My recent post 'Earning Your Life Skills Certificate' touched briefly on the topic of children and rewards.
My eldest attended her first *away* swim meet this weekend. Her experience turned my thoughts back to the topic.
Several of the youngsters representing her club were also *first-timers*. By lunchtime, some of them had gained medals for their efforts. Others - my own daughter included - had not. Cue a few disappointed faces.
As with many sports, swimming has its own set of rules and etiquette. Over lunch, one of the coaches confessed to me that he knew the kids thought he was being hard on them.
For my own part, I was delighted with his approach - and with my daughter's experience.
1. In swimming, it's easy to get disqualified. That's tough to deal with when you're very young. But enforcing the rules from the start means that errors and bad habits get ironed out at an early stage. Judges feed back to coaches, who work with their charges to correct the mistakes. The process is handled sensitively and constructively.
2. There may not be medals for all but progress is acknowledged.

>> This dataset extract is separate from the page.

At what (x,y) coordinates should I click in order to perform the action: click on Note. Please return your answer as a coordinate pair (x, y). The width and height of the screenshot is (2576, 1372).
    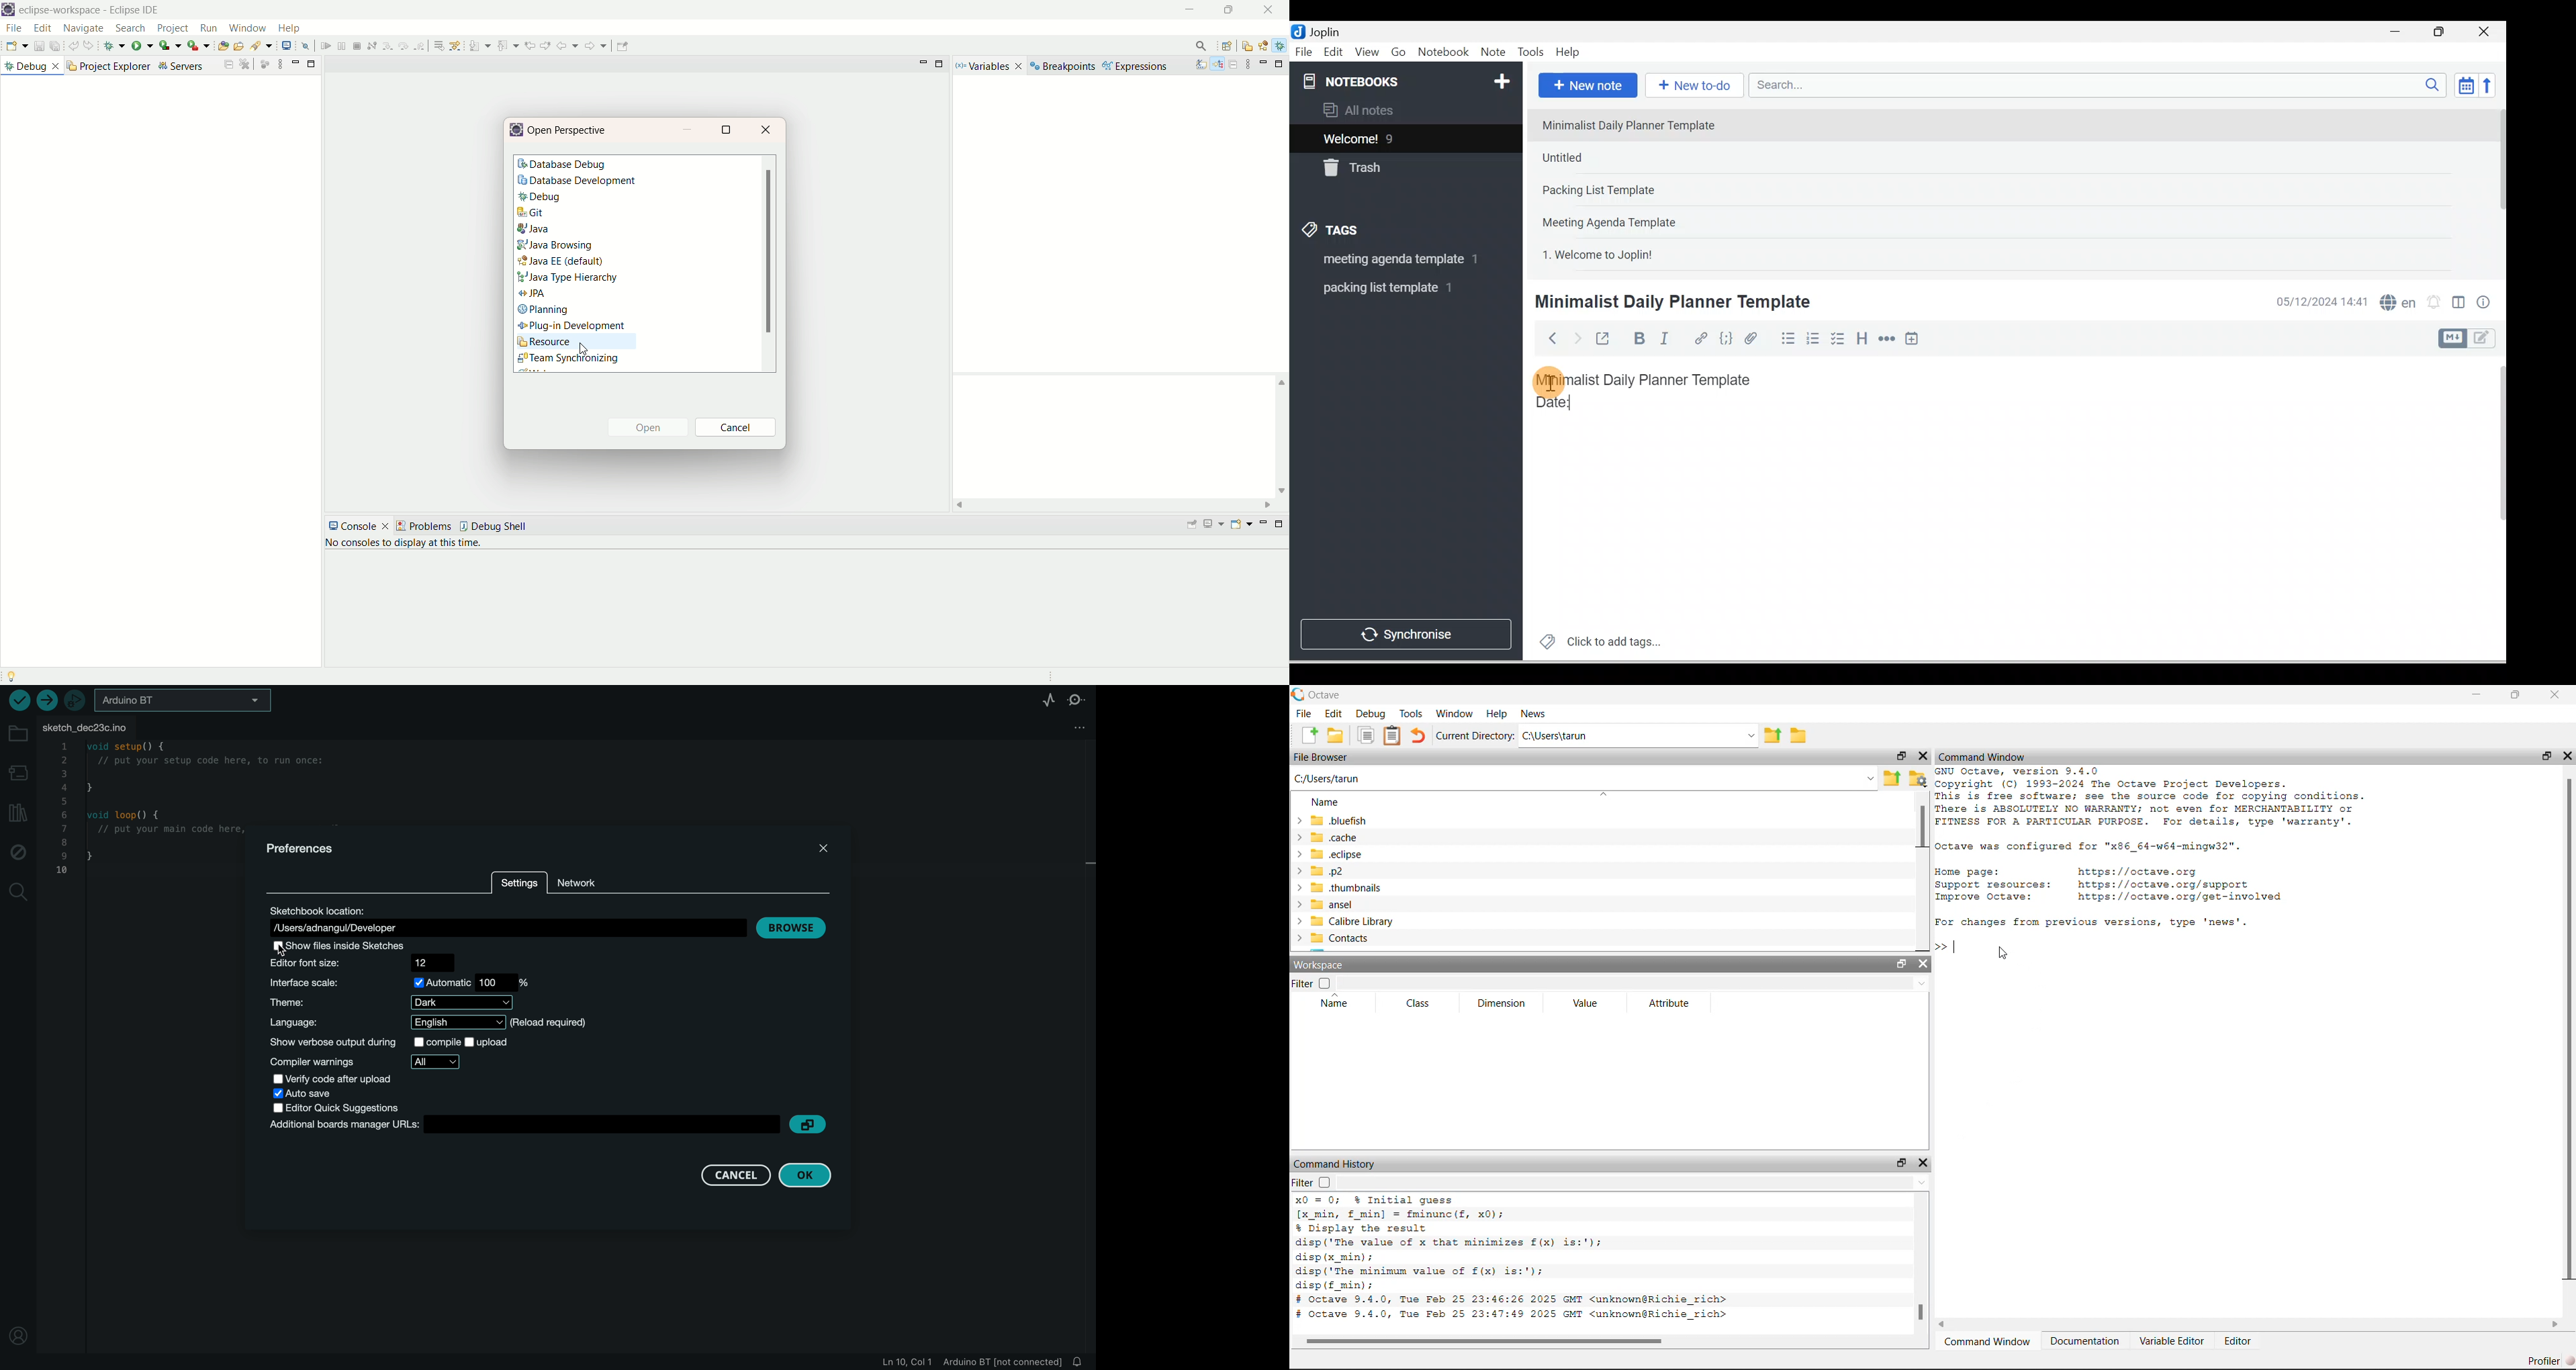
    Looking at the image, I should click on (1492, 53).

Race times were made available throughout the day. And there were high fives and fist bumps for those who had achieved personal bests (PBs) too.
3. Representing a club brings responsibility but also camaraderie. Forget the podium. My *proud mum* moment came when I watched my normallly self-conscious daughter stand on the bench and yell her lungs out for her new friends during the relays. She was delighted to be part of it by association.
4. Win or lose, you stick it out until the medals ceremony at the end. You grit your teeth, you smile and you applaud others whether they're on your team or not. Dealing with disappointment (of which more here) is something that we all have to do in life. Shielding our children does them a disservice; it leaves them ill-equipped for adulthood. Losing graciously is a skill that needs to be worked at.
******
Medals are great. Particularly when they're attained through perseverance and training. When everyone gets one, they don't feel quite as special. Some of the unsuccessful newcomers may decide that competitive meets simply aren't their thing. Others may be inspired and desperate to give it another shot. Their reactions will vary as much as their personalities.
For my own children, I hope that their involvement in sport encourages them to remain active and healthy in adulthood. I hope that being part of a club helps them understand how to contribute to a team. I hope that meeting other youngsters in different settings develops their confidence, communication skills and social circles.
And if they achieve all that? Well, that's what I call a victory.